#### Görev 1
Galile'nin teleskopunu anlatan metne göre Galile, Jüpiter'in kaç uydusunu fark etti?

#### Kaynak metin
========================================

Galile’nin Teleskopu Sadece Bir Başlangıç!
GALİLE, yeni icat edilmiş teleskopunu göğe doğru çevirdiği zaman, yepyeni bir manzara gözlerinin önüne serilmişti. Kendisi, o ana kadar herhangi birinin gördüğünden on misli daha fazla sayıda yıldızı görebiliyordu. Samanyolu artık bulutumsu bir kütle değildi, daha çok, bir kaleydoskop görüntüsünü andıran irili ufaklı sayısız yıldızdan oluştuğu görülebiliyordu. Ayın yüzeyinin parlak bir porselene benzer görüntüsünün yerine, dağlar, kraterler ve susuz denizlerin bir mozayiği geçmişti.
Galile, birkaç ay sonra Jüpiter’in dört uydusunu fark etti. Sonra Satürn’ün görkemli halkalarını gördü. Teleskopunu Venüs’e çevirdiğinde, bu gezegenin ışımasında ve görünen şeklinde hafif değişikliklerin meydana geldiği belirli evrelerin farkına vardı. Bu evrelerin oluşması, ancak gezegenin güneş etrafında dönmesiyle açıklanabilirdi. Eğer gezegenlerden biri güneşin etrafında dönüyorsa, Dünya da dahil olmak üzere diğer gezegenlerin de aynını yapmaları gerektiği sonucuna vardı. Haklıydı. Böylece 1609 yılında, Dünya, evrenin merkezi olduğu iddiasıyla oturtulduğu saygın yerden indirilmiş oldu.
Bununla birlikte, kutsal sayılan inançlar kolayca terk edilmedi. Katolik Kilisesi, “Dünya’nın evrenin merkezi olmadığına ve hatta her gün döndüğüne dair görüş . . . . en azından hatalı,” olduğuna karar verdi. Galile, engizisyona çıkarıldı ve hayatının son yıllarını göz hapsinde geçirdi. Fakat dinsel tutuculuk, teleskopun icat edilmesinin yol açtığı merakı kontrol altında tutamadı. Evrenin sırlarının çözülmesi için harcanan çabalar, daha da çok sayıda bilim adamının dikkatini çekti.

========================================

#### Girdi verisi

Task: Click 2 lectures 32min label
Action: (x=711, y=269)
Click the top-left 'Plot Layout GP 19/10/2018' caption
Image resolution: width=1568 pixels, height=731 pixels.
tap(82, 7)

========================================

#### Görev 2
Yukarıdaki listenin bütün satırlarını hiçbir değişiklik yapmadan yeniden yazar mısın?

#### Çözüm 1
Dört uydusunu.

#### Çözüm 2
Task: Click 2 lectures 32min label
Action: (x=711, y=269)
Click the top-left 'Plot Layout GP 19/10/2018' caption
Image resolution: width=1568 pixels, height=731 pixels.
tap(82, 7)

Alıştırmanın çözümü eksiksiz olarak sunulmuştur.